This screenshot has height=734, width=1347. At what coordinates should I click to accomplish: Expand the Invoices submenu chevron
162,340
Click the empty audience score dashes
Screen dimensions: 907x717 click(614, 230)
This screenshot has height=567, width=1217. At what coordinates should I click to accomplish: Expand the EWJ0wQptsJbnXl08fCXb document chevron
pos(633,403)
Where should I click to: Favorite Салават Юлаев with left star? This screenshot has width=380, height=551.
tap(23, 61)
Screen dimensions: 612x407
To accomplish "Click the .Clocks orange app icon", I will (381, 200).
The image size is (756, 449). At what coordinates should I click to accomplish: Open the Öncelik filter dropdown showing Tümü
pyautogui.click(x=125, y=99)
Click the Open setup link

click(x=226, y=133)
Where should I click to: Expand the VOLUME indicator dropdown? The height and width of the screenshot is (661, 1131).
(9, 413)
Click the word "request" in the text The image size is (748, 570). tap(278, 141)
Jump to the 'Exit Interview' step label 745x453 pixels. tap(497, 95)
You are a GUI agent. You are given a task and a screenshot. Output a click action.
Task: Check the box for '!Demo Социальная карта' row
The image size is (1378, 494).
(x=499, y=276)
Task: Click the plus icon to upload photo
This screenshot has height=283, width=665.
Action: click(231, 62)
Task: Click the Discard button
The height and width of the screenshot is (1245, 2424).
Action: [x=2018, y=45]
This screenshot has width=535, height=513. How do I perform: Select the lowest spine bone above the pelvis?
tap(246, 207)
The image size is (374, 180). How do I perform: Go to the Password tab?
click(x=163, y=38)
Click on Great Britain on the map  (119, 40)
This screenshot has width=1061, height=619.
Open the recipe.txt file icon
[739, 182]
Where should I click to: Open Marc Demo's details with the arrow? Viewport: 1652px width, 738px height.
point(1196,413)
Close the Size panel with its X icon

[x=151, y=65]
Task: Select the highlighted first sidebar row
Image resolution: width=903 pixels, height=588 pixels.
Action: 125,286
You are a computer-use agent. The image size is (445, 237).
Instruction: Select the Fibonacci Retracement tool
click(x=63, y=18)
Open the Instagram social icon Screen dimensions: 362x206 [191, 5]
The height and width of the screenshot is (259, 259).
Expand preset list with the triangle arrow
※
Write the lines of the data as a JSON list of strings, one string per line, from the line containing "This screenshot has width=535, height=513." through the end of the data. Leave out blank lines.

[
  "This screenshot has width=535, height=513. How do I perform: Select the lowest spine bone above the pelvis?",
  "tap(246, 207)",
  "The image size is (374, 180). How do I perform: Go to the Password tab?",
  "click(x=163, y=38)",
  "Click on Great Britain on the map  (119, 40)",
  "This screenshot has width=1061, height=619.",
  "Open the recipe.txt file icon",
  "[739, 182]",
  "Where should I click to: Open Marc Demo's details with the arrow? Viewport: 1652px width, 738px height.",
  "point(1196,413)",
  "Close the Size panel with its X icon",
  "[x=151, y=65]",
  "Task: Select the highlighted first sidebar row",
  "Image resolution: width=903 pixels, height=588 pixels.",
  "Action: 125,286",
  "You are a computer-use agent. The image size is (445, 237).",
  "Instruction: Select the Fibonacci Retracement tool",
  "click(x=63, y=18)",
  "Open the Instagram social icon Screen dimensions: 362x206 [191, 5]",
  "The height and width of the screenshot is (259, 259).",
  "Expand preset list with the triangle arrow"
]